Metals, Nonmetals, and Metalloids
Most elements are metals — shiny, good conductors of heat and electricity, and usually solid at room temperature. They occupy the left and center of the table. Nonmetals sit on the upper right — they're often gases or brittle solids, poor conductors, and include essentials like oxygen, nitrogen, and carbon. In between sit metalloids (like silicon), which have properties of both.
Famous Groups
Group 1 (alkali metals) like sodium and potassium are so reactive they explode on contact with water. Group 17 (halogens) like chlorine and fluorine are highly reactive nonmetals. Group 18 (noble gases) like helium, neon, and argon are the opposite — they almost never react with anything because their electron shells are already full. The noble gases' stability is the key to understanding why atoms bond: most atoms are trying to achieve a noble-gas-like electron configuration.
Why It's Called "Periodic"
The word "periodic" means "repeating at regular intervals." Russian chemist Dmitri Mendeleev noticed in 1869 that when elements are arranged by atomic weight, their properties repeat in a regular pattern — metals, then metalloids, then nonmetals, then noble gases, over and over. He even left gaps in his table for elements that hadn't been discovered yet and predicted their properties. When those elements were found years later, his predictions were astonishingly accurate.
Why This Matters
The periodic table is the master map of all matter in the universe. Every object you can touch, taste, or smell is made from the elements organized in this table. When children learn the periodic table, they're learning the alphabet of chemistry — and just as knowing letters leads to reading words and sentences, knowing elements leads to understanding compounds, reactions, and the materials that make up everything around us.
The periodic table is also a triumph of scientific pattern recognition. Dmitri Mendeleev arranged elements by atomic weight and noticed repeating patterns in their properties — and his table was so well-organized that he could predict the properties of elements that hadn't even been discovered yet. Learning this story teaches children that science is about finding order in apparent chaos.
Where Kids Get Stuck
The most overwhelming aspect for children is the sheer size — 118 elements feels impossible to learn. The key is to start small: focus on the first 20 elements (hydrogen through calcium), which account for the vast majority of matter children encounter in daily life. Water (hydrogen + oxygen), table salt (sodium + chlorine), and carbon in living things are all within this manageable subset.
Another confusion is the difference between an element and a compound. Children may think water (H₂O) is an element because it's a common substance. Understanding that elements are pure substances that can't be broken down further, while compounds are combinations of elements, is the crucial conceptual leap.

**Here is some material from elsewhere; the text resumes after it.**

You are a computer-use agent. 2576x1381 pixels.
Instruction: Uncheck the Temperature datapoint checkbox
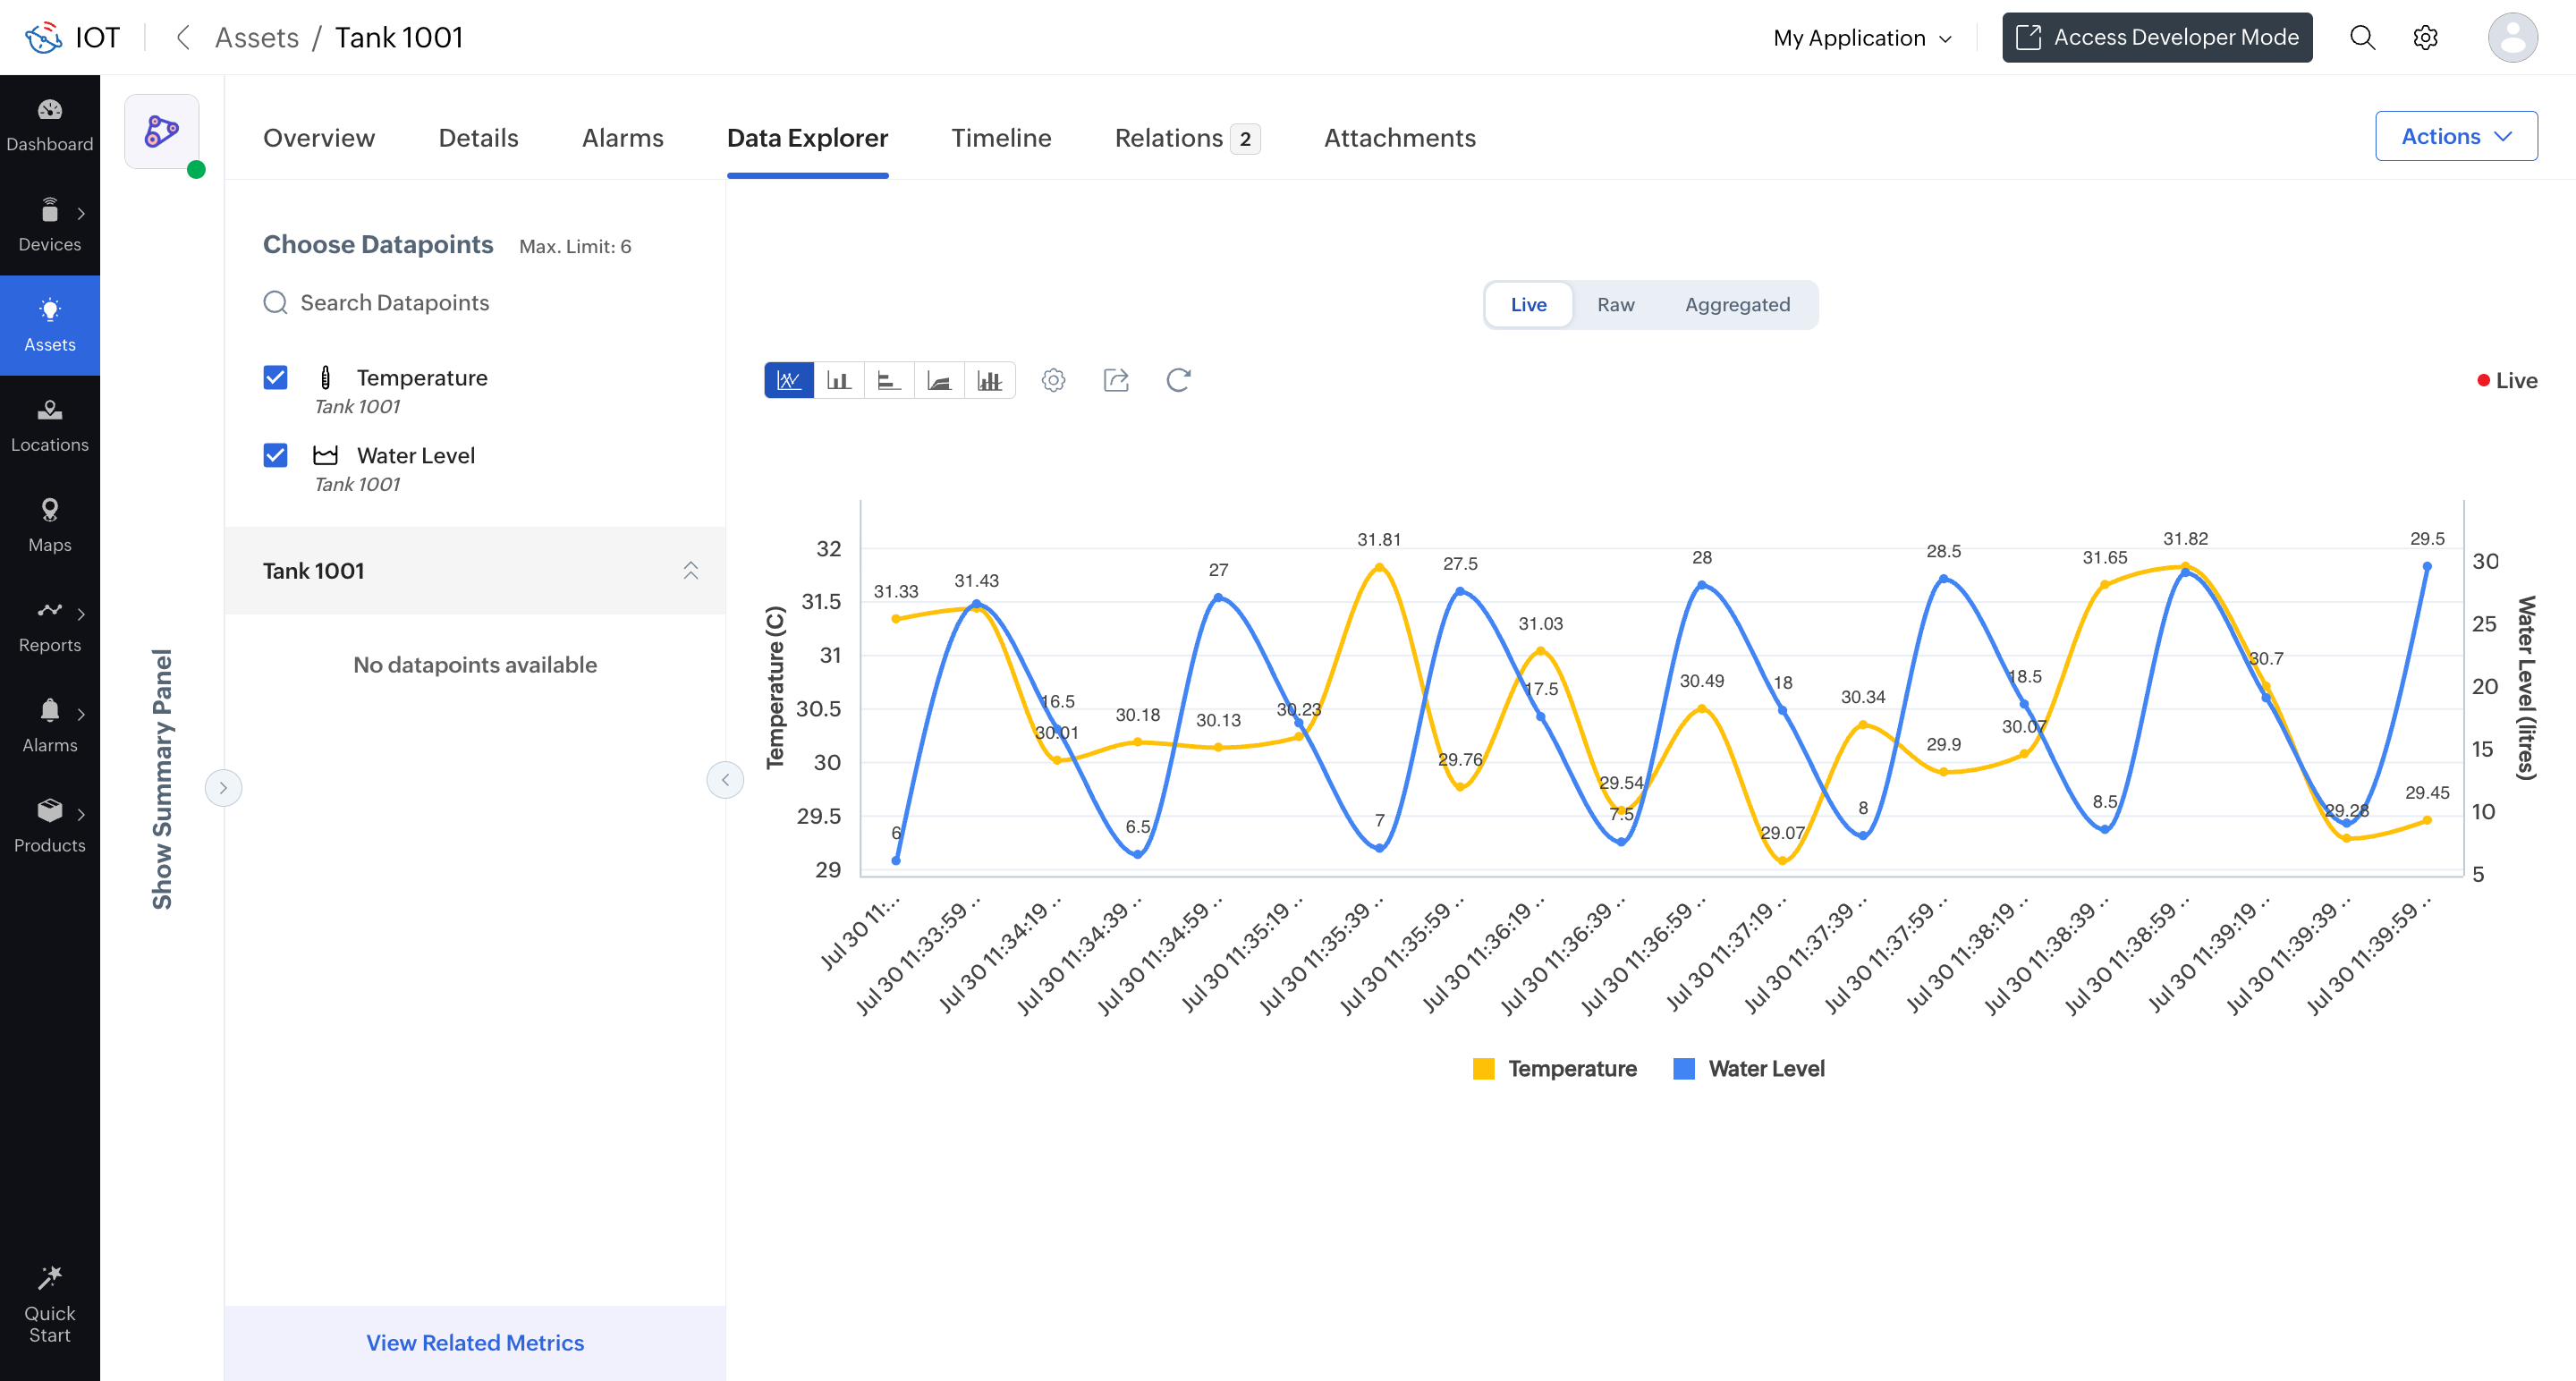click(x=275, y=377)
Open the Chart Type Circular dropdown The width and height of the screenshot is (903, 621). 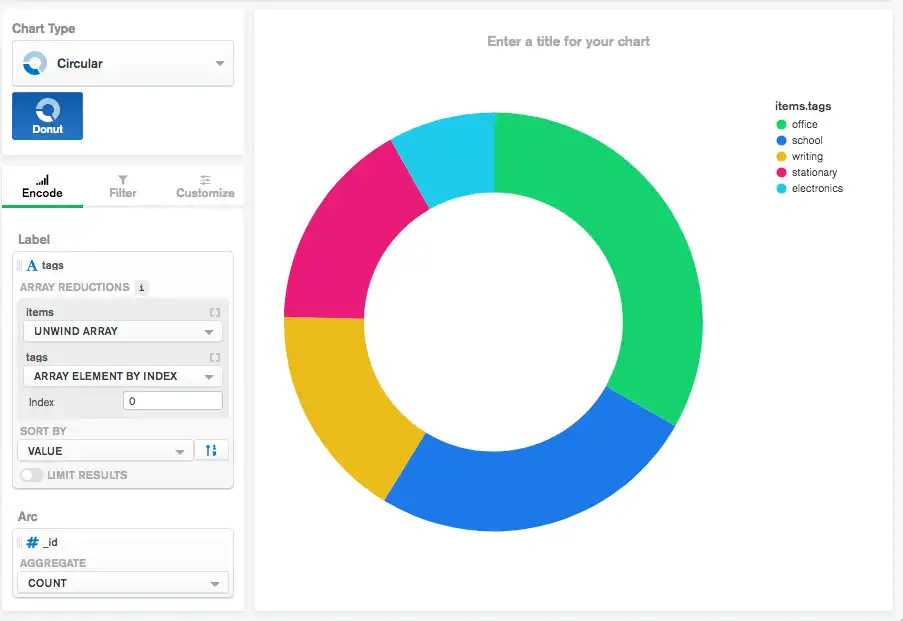pos(122,64)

Students also struggle with why the table is arranged the way it is. Rows (periods) represent energy levels, and columns (groups) represent elements with similar chemical properties. Without understanding atomic structure, this organization seems arbitrary. Using group 18 (noble gases: they all resist reacting) as a concrete example of "elements in the same column behave alike" makes the logic visible.
Try This at Home
- Element scavenger hunt — Find items around your house and identify their primary elements: iron nails (Fe), aluminum cans (Al), copper pennies (Cu), helium balloons (He).
- Element flash cards — Make cards for the first 20 elements with symbol, name, and one fun fact. Quiz each other using symbols only.
- Periodic table coloring — Print a blank periodic table and color-code it by type: metals, nonmetals, metalloids, noble gases. Look for patterns in where each group appears.
- Element song or poem — Create a rhyme or tune to remember the first 10 or 20 elements in order. Musical memory is powerful!
For more ideas, see our guide: Teaching Kids the Periodic Table.
When Mendeleev created his periodic table in 1869, only 63 elements were known. He boldly left gaps and predicted the properties of three undiscovered elements he called eka-aluminum, eka-boron, and eka-silicon. When gallium was discovered in 1875, its properties matched eka-aluminum almost perfectly — even the density Mendeleev predicted was off by less than 1%. This stunning prediction convinced the scientific world that the periodic table wasn't just a convenient chart but revealed a deep truth about how matter is organized.